• **About this exercise**
Please return the lines from the one with "Open the dashboards chart icon" through the end of the listing below, word for word, with every picture left out.

• **Supplied information**
□ □ □ □ □

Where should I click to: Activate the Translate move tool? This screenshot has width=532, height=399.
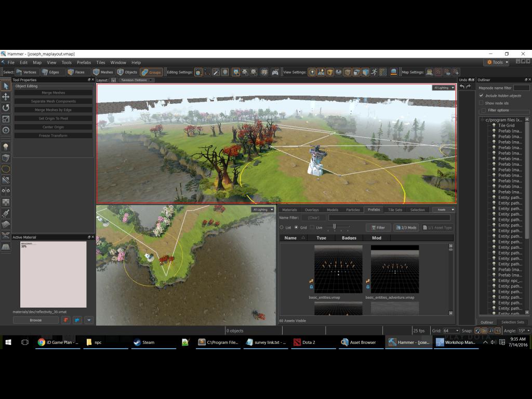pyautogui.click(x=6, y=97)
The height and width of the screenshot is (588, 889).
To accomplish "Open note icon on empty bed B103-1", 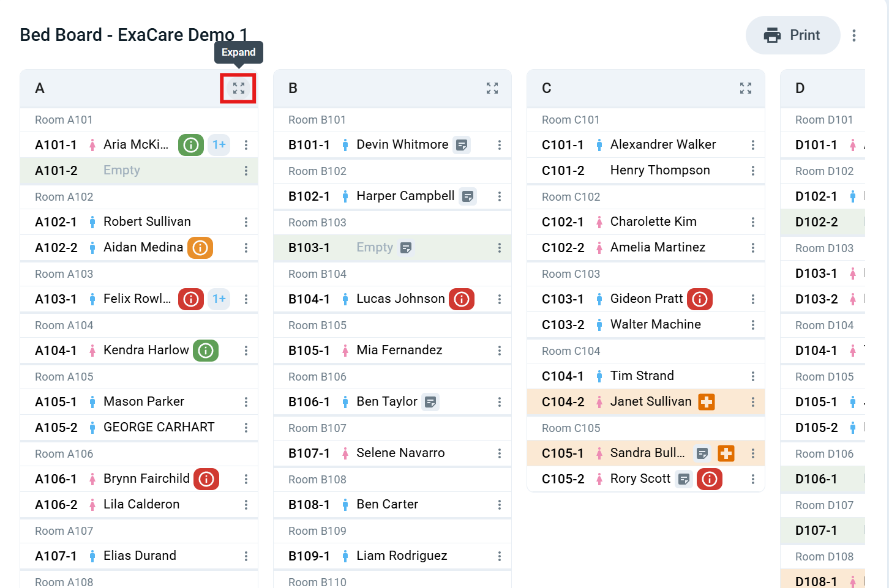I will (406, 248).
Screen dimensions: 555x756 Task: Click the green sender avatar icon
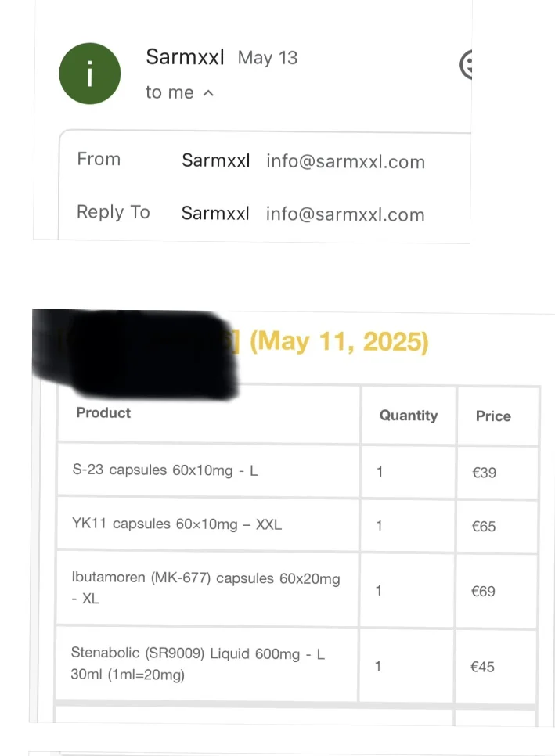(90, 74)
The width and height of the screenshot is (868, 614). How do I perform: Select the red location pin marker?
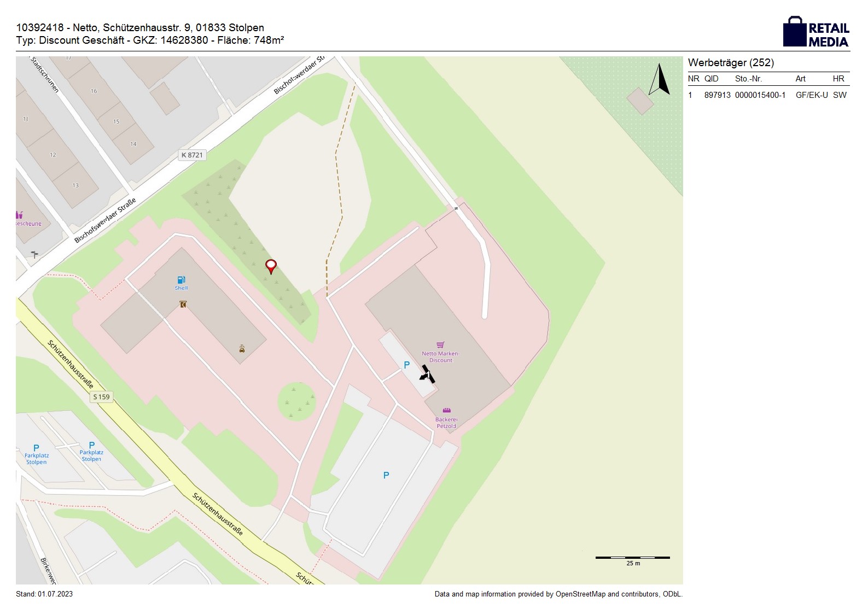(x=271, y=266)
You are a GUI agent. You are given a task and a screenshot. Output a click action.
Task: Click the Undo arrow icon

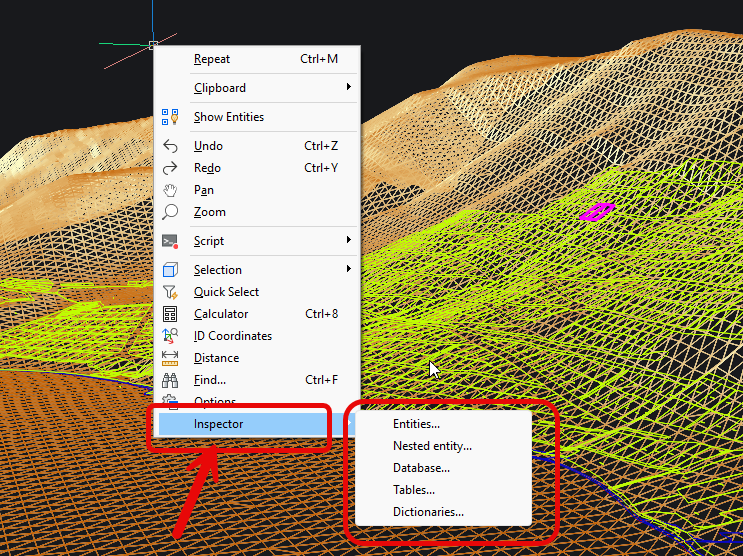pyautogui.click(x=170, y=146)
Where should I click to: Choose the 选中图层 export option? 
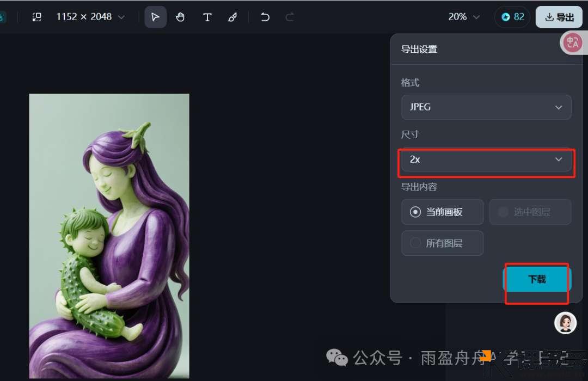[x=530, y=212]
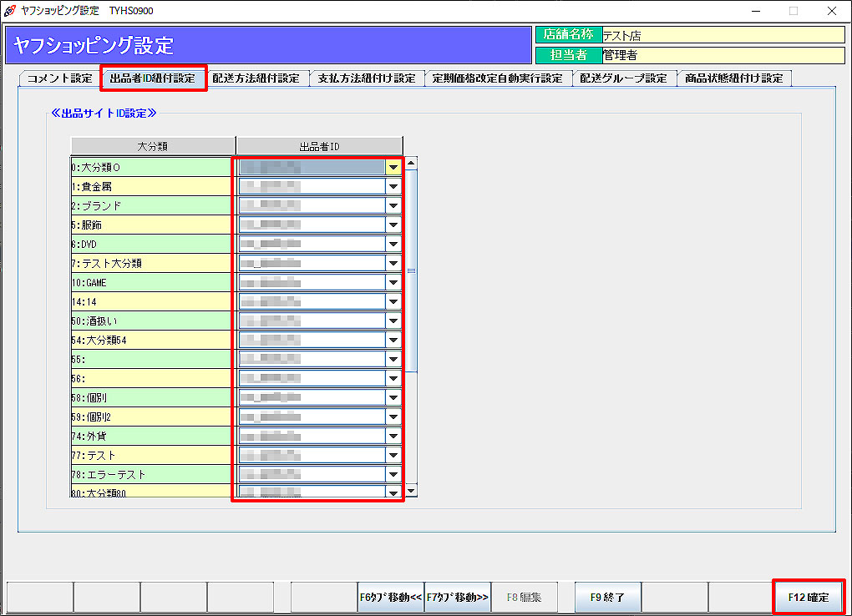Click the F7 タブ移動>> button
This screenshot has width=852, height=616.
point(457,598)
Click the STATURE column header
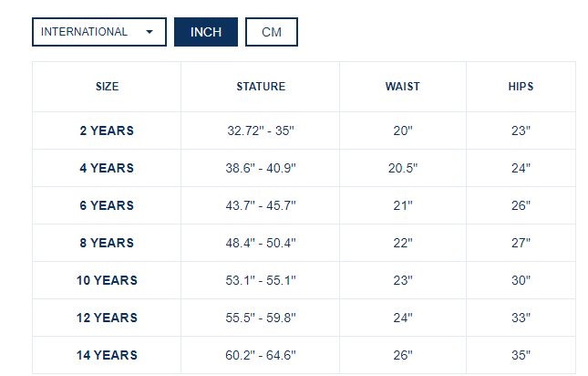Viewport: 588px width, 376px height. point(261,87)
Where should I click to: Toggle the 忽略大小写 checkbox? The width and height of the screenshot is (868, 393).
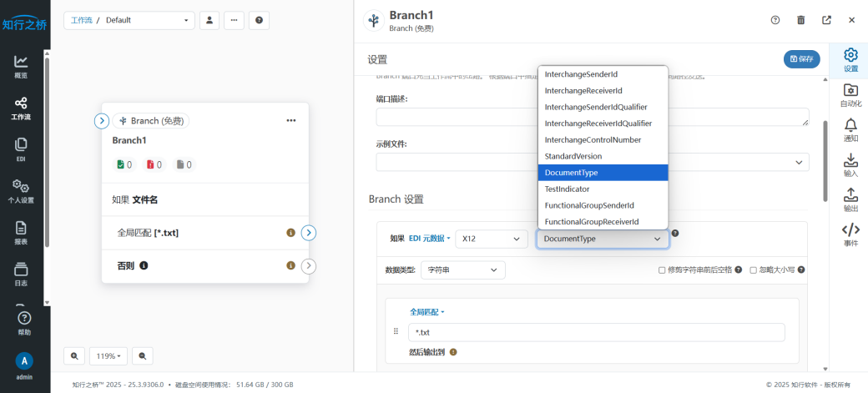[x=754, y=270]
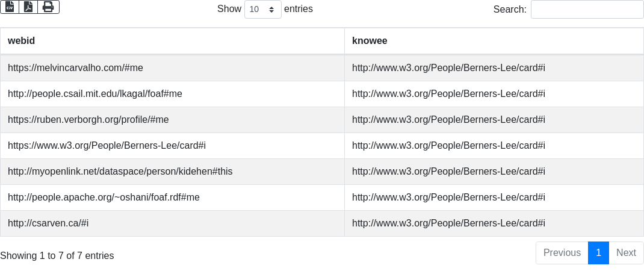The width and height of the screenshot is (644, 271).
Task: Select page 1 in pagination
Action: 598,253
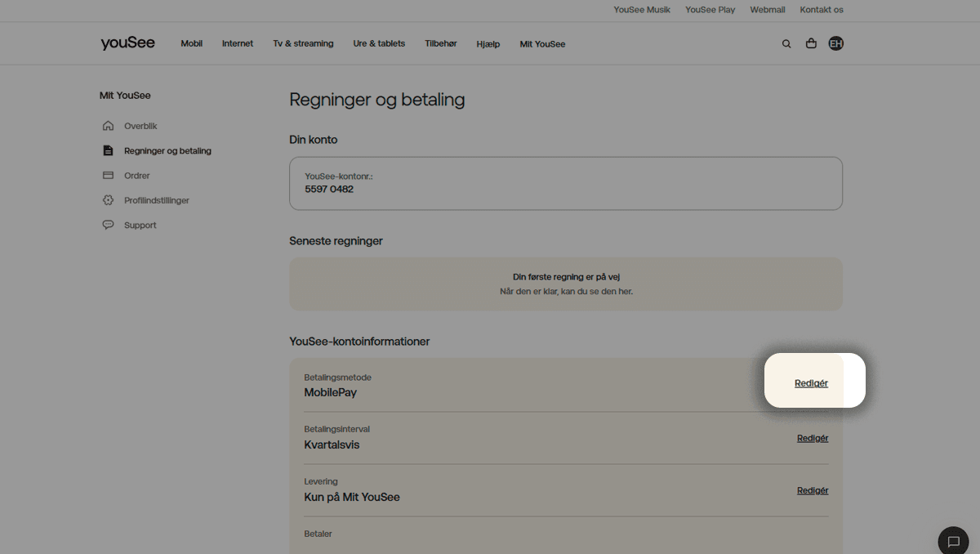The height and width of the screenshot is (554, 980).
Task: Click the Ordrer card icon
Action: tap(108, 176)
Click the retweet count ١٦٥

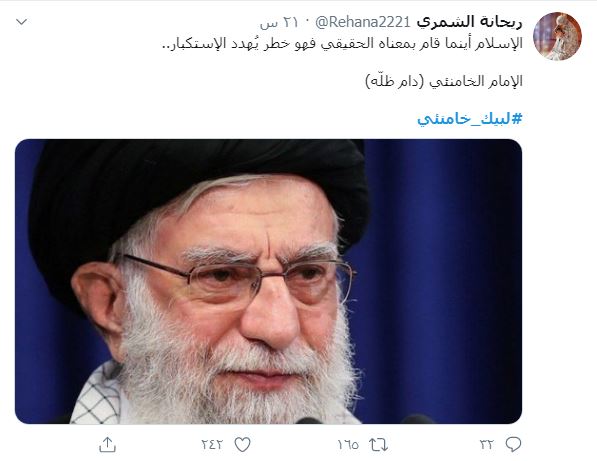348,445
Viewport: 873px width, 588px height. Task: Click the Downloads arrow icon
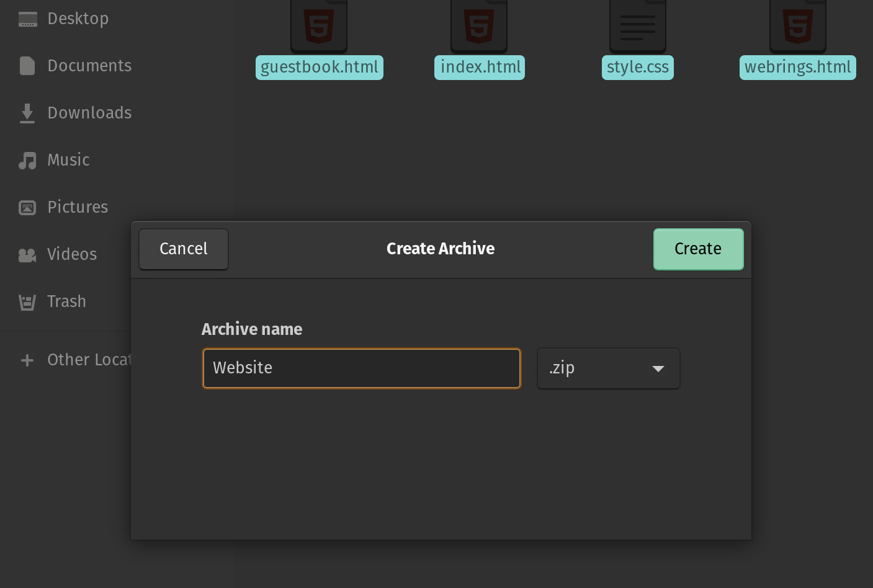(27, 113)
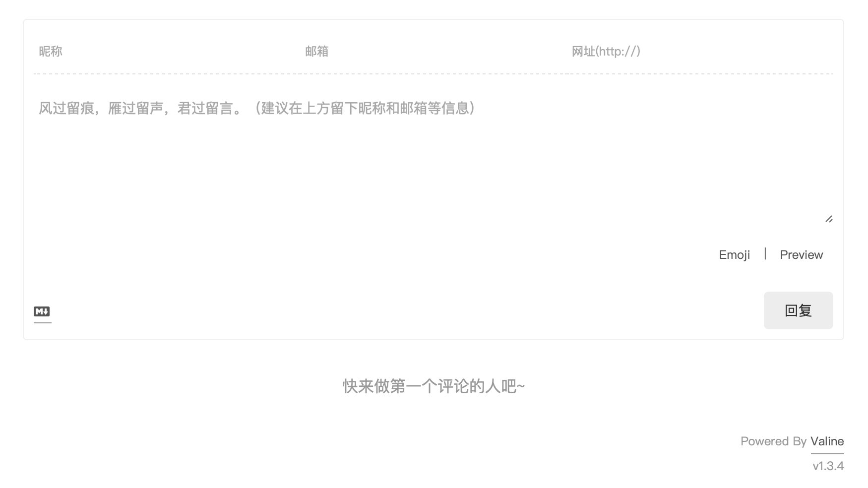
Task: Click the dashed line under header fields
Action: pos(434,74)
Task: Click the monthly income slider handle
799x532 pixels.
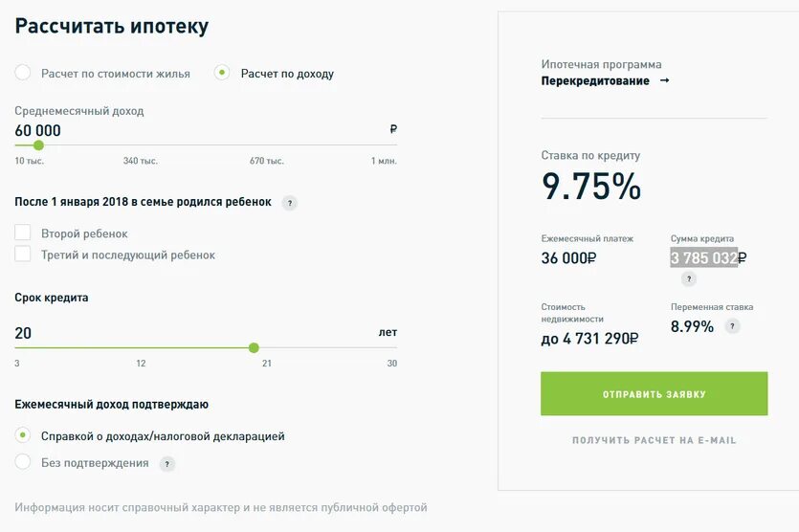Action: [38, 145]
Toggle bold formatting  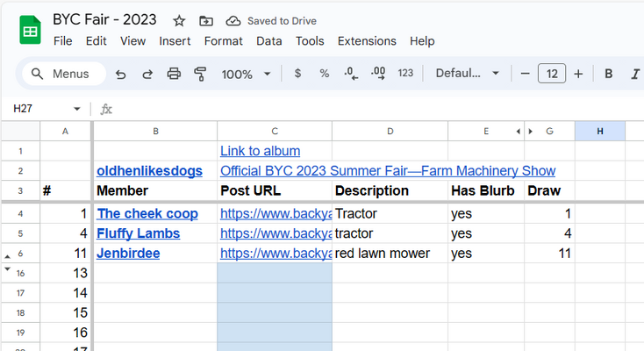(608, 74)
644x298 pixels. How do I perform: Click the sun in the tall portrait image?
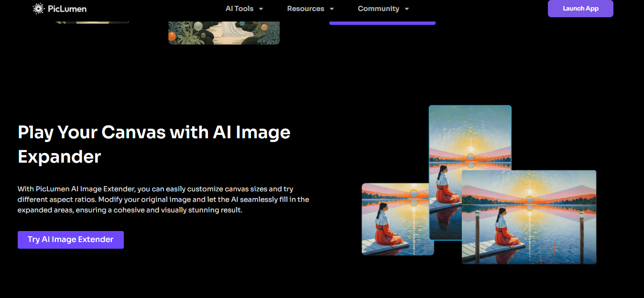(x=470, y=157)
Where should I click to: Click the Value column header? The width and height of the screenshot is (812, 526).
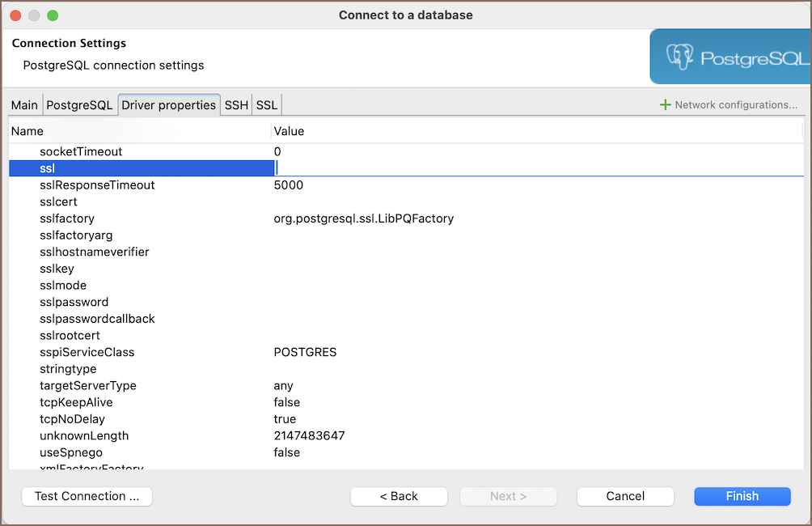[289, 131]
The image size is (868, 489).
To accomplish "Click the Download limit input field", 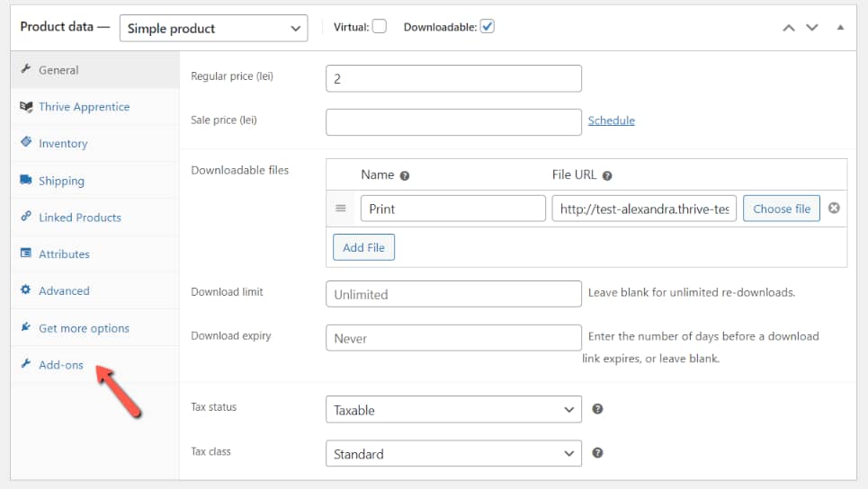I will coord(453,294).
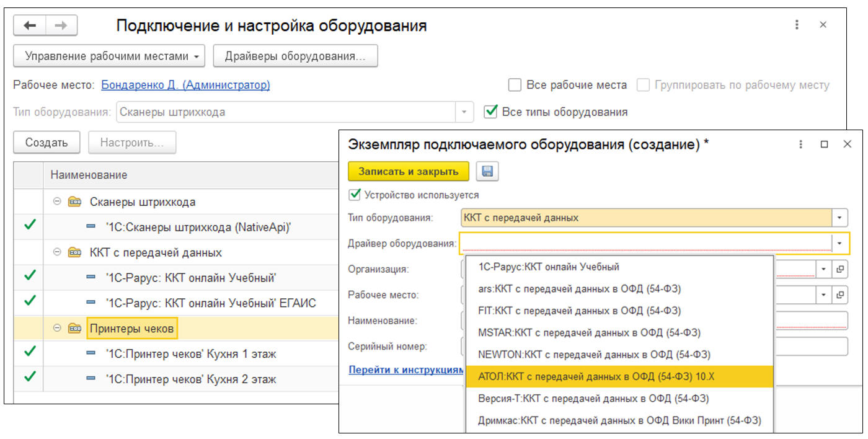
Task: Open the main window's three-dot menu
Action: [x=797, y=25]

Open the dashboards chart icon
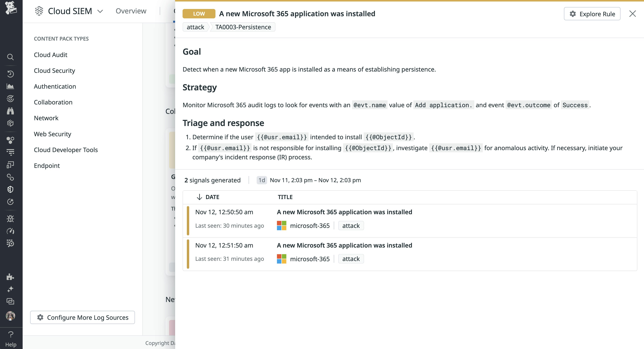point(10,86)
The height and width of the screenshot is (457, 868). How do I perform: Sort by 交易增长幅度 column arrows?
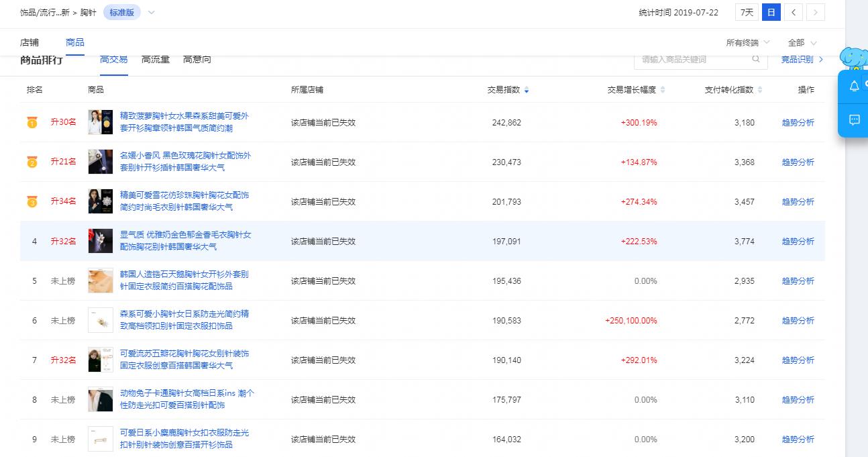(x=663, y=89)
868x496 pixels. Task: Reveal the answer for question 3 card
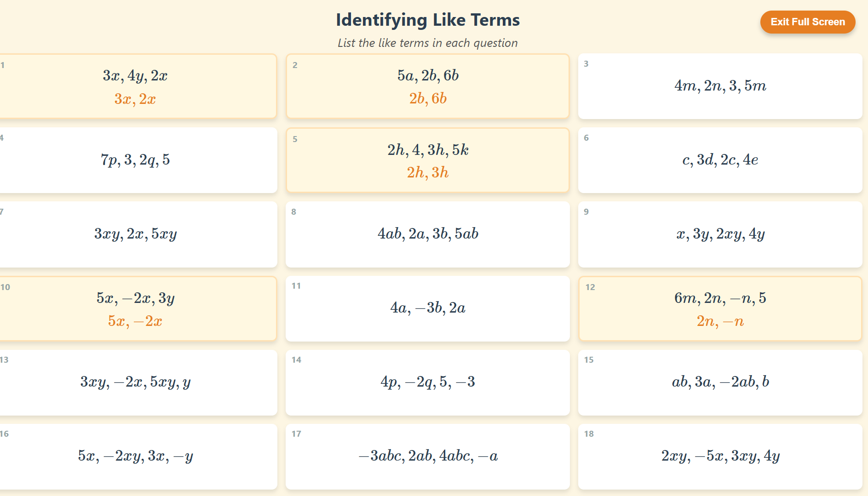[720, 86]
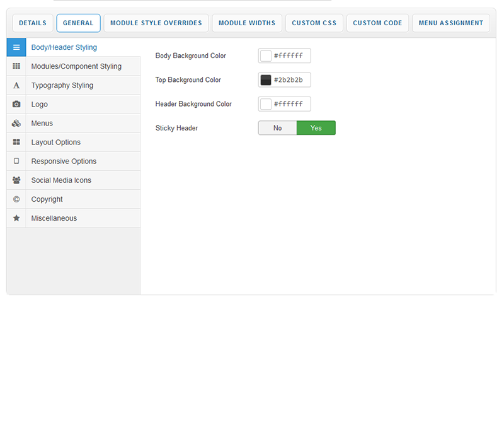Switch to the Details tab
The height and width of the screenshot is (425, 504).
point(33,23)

□ □ □ □ □

• **Worked solution**
Open the dashboards chart icon
point(10,86)
The height and width of the screenshot is (457, 868). How do I perform: Sort by 交易增长幅度 column arrows?
(x=663, y=89)
868x496 pixels. Task: Reveal the answer for question 3 card
[720, 86]
Switch to the Details tab
The height and width of the screenshot is (425, 504).
point(33,23)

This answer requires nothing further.